The charge of embezzlement, could it be alleged, would no less outrage all reason in the case of one who made over to his country the benefit in full of grateful offerings owed solely to himself. Indeed the very fact that, when he wished to help the city or his friends with money, he might have done so by the aid of others, goes a long way to prove his indifference to the lure of riches; since, had he been in the habit of selling his favour, or of playing the part of benefactor for pay, there had been no room for a sense of indebtedness. (3) It is only the recipient of gratuitous kindness who is ever ready to minister to his benefactor, both in return for the kindness itself and for the confidence implied in his selection as the fitting guardian of a good deed on deposit. (4)

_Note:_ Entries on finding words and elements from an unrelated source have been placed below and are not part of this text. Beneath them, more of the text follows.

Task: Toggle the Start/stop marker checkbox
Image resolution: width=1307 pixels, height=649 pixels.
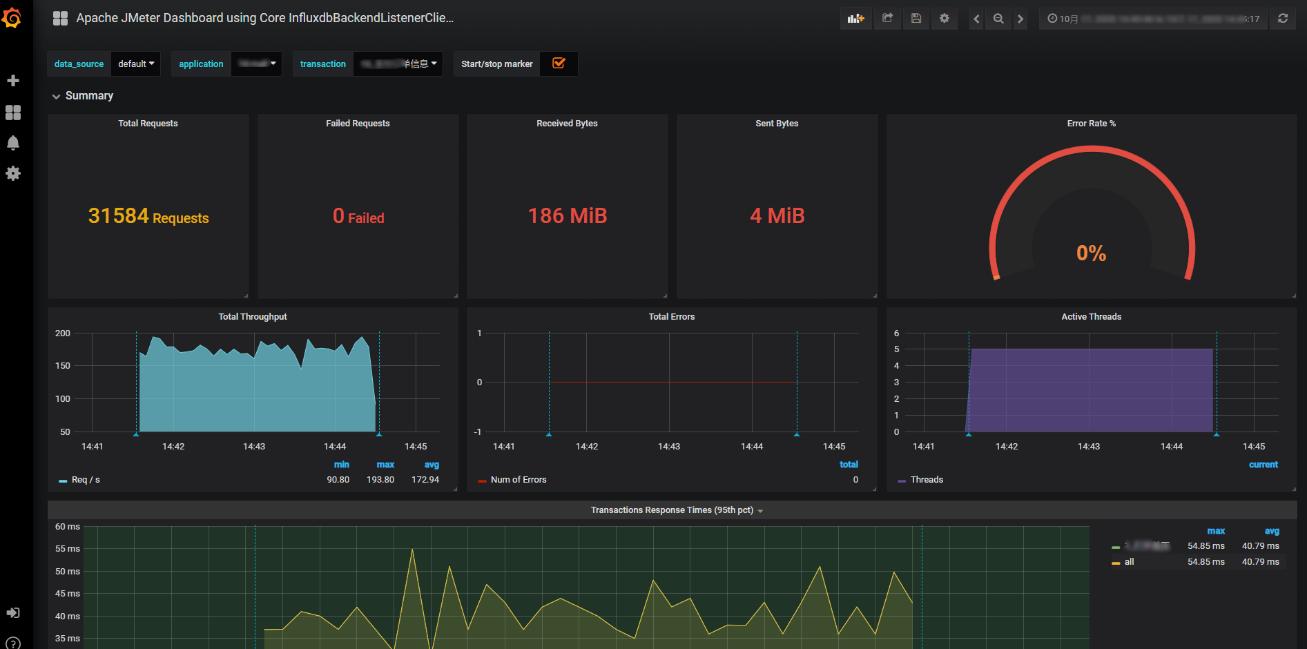Action: click(x=559, y=64)
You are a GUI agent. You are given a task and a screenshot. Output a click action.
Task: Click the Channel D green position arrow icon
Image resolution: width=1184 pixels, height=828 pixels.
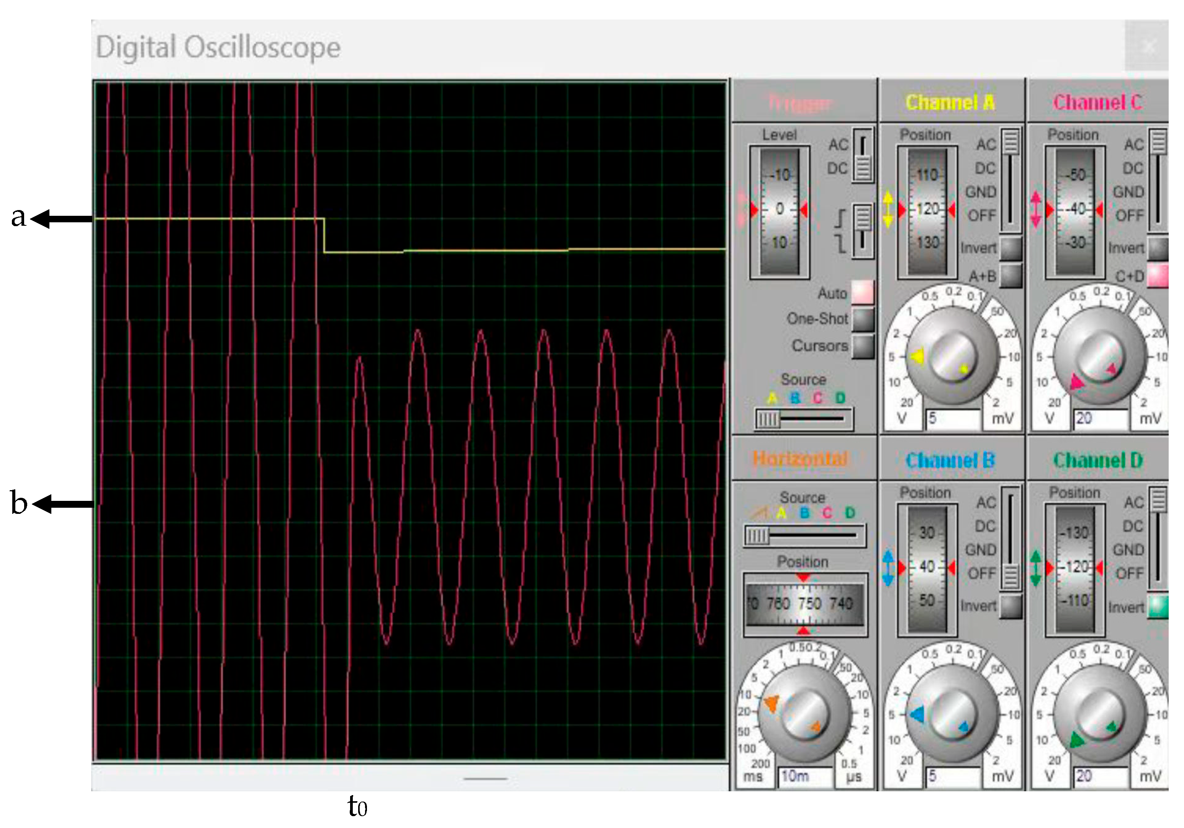1035,568
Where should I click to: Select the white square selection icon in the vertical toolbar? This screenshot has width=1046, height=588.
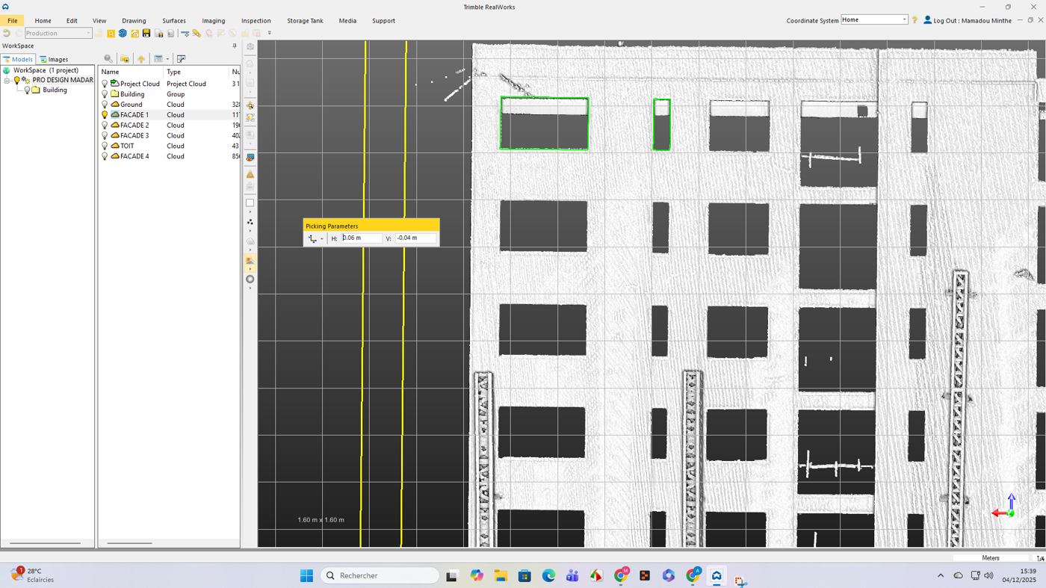click(x=249, y=202)
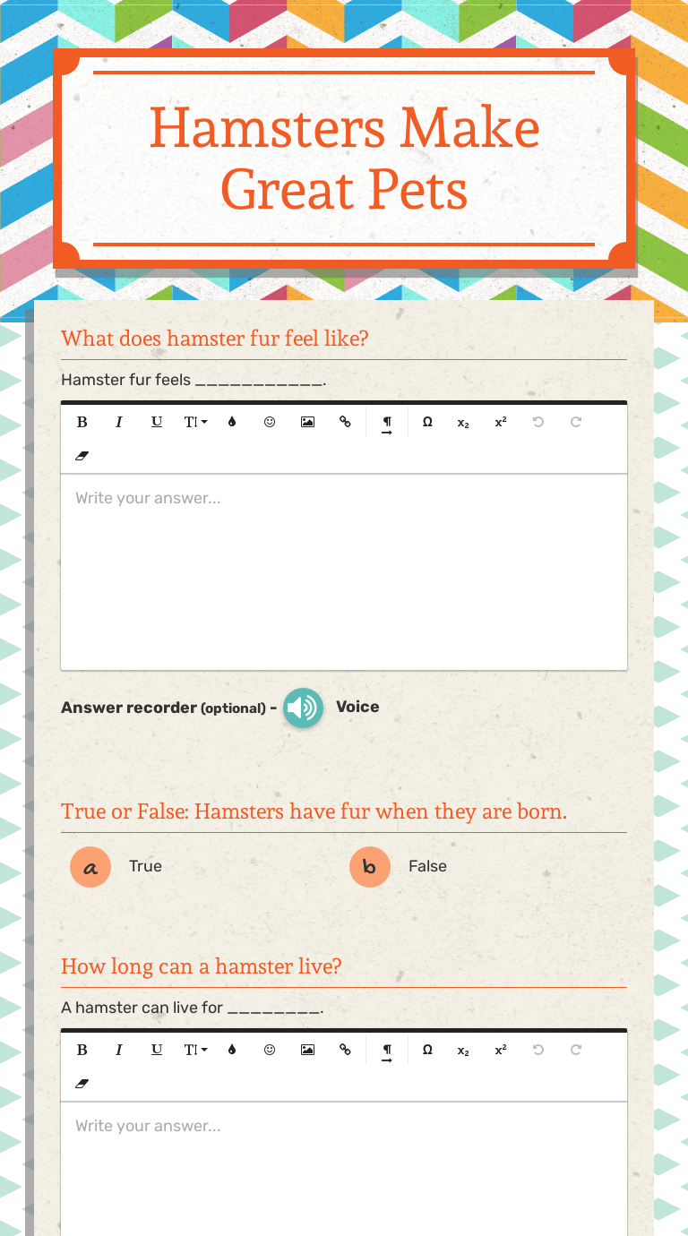Insert a hyperlink in the first answer editor
Screen dimensions: 688x1236
tap(345, 422)
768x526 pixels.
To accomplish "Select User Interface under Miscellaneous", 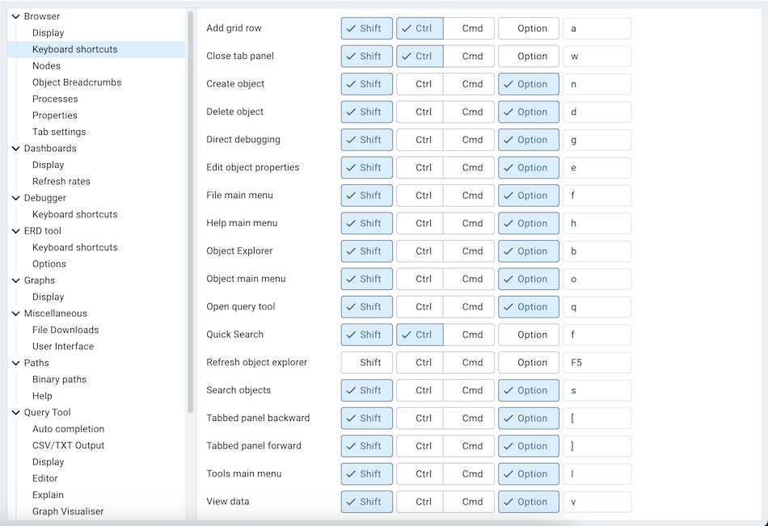I will click(64, 346).
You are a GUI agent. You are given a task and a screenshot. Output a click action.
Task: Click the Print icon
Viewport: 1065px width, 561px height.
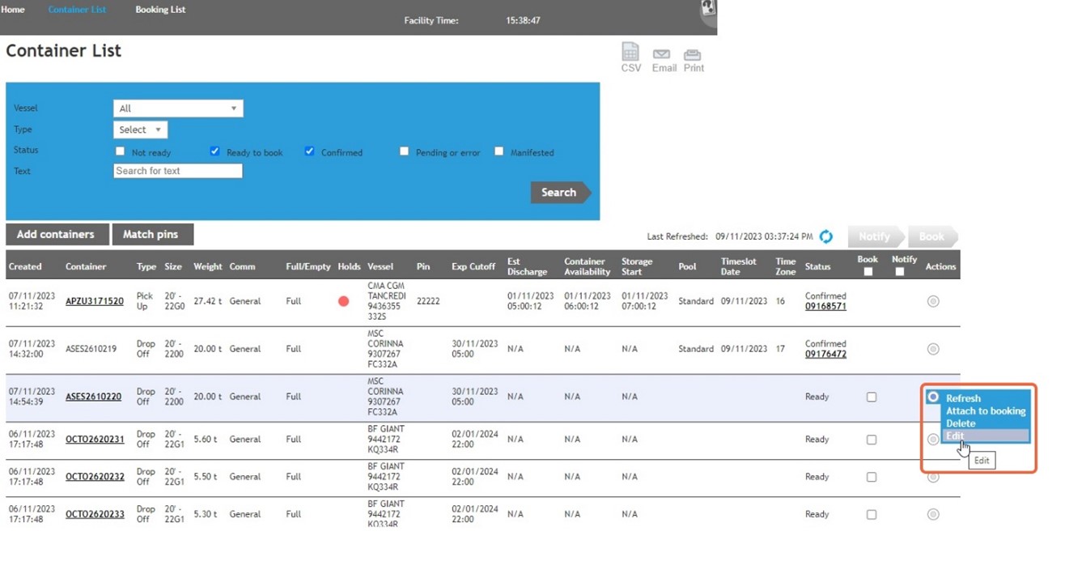point(693,56)
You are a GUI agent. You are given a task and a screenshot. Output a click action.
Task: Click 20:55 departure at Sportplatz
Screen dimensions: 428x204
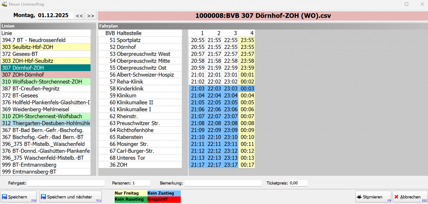(197, 40)
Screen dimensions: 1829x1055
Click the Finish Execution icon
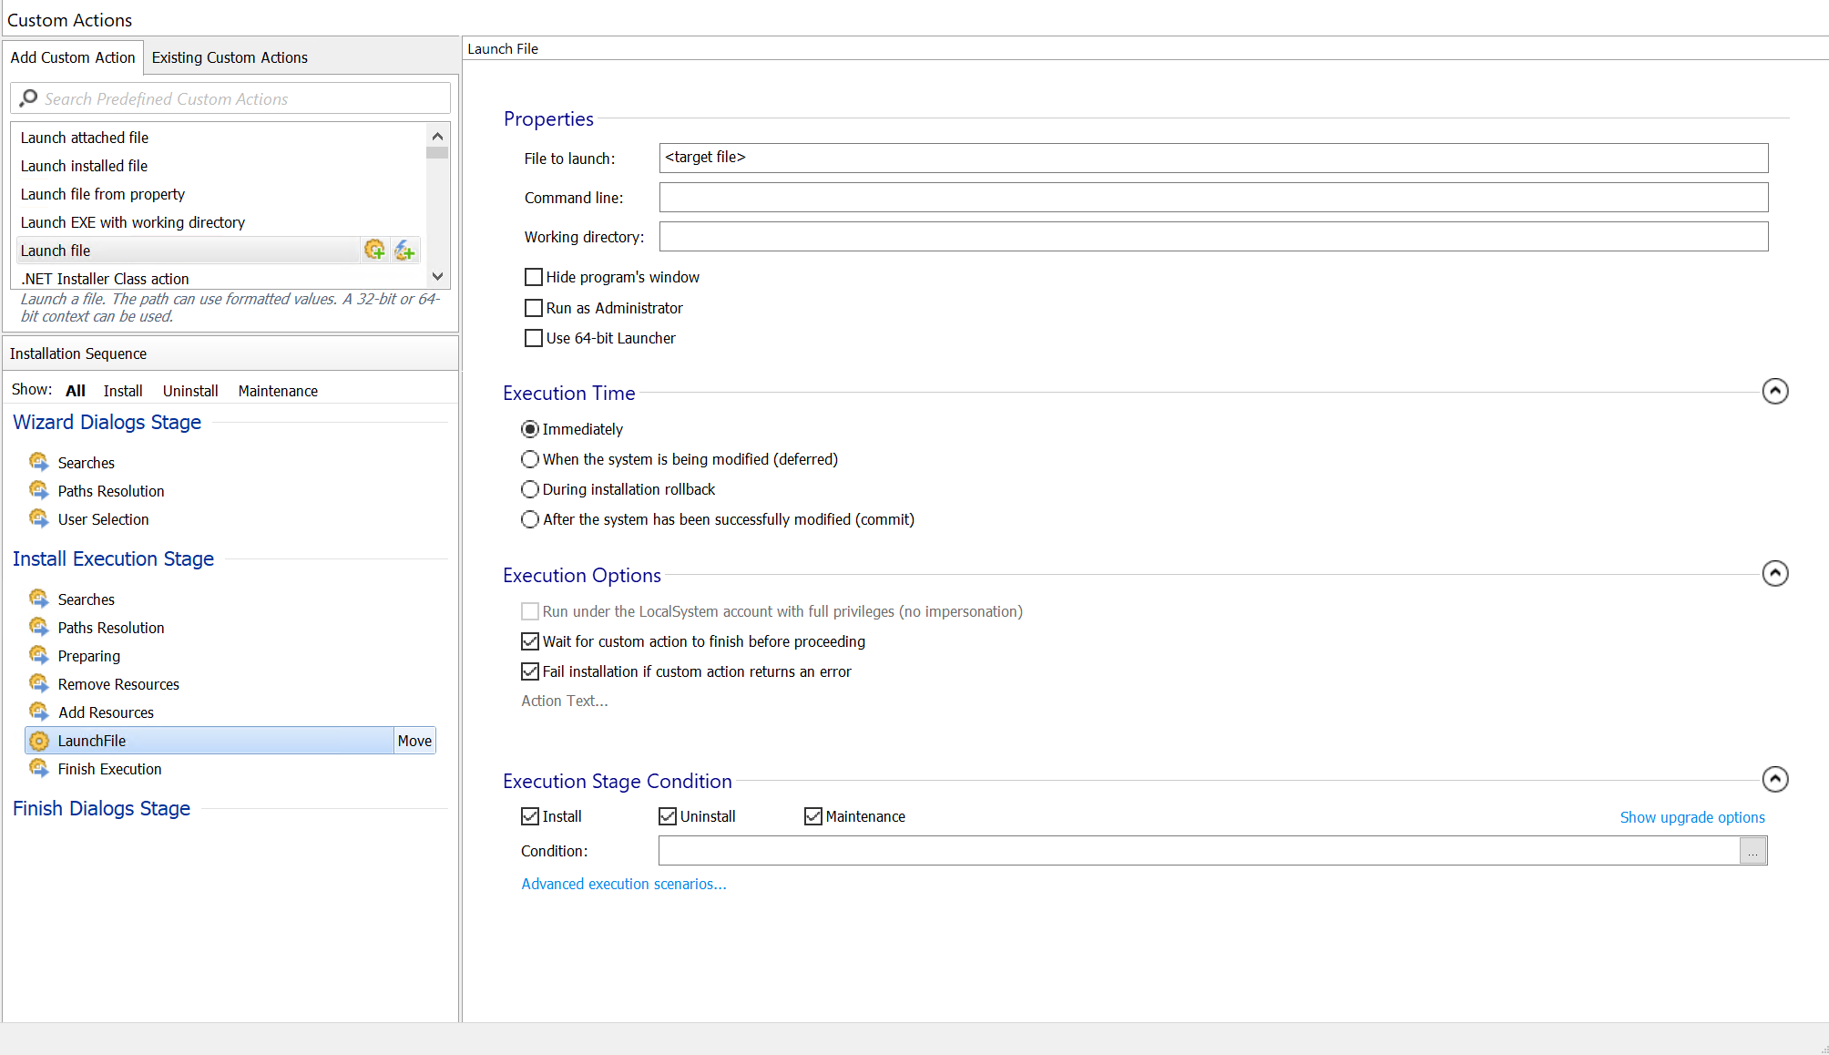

 (3) Or, "no one would have felt to owe him anything."
 (4) See "Cyrop." VI. i. 35; Rutherford, "New Phrynichus," p. 312.                                

Again, who more likely to put a gulf impassable between himself and the sordid love of gain (5) than he, who nobly preferred to be stinted of his dues (6) rather than snatch at the lion's share unjustly? It is a case in point that, being pronounced by the state to be the rightful heir to his brother's (7) wealth, he made over one half to his maternal relatives because he saw that they were in need; and to the truth of this assertion all Lacedaemon is witness. What, too, was his answer to Tithraustes when the satrap offered him countless gifts if he would but quit the country?"Tithraustes, with us it is deemed nobler for a ruler to enrich his army than himself; it is expected of him to wrest spoils from the enemy rather than take gifts."

 (5) Or, "base covetousness."
 (6) Or reading, {sun auto to gennaio}  (with Breitenbach), "in
 obedience to pure generosity." See "Cyrop." VIII. iii. 38.
 (7) I.e. Agis. See Plut. "Ages." iv.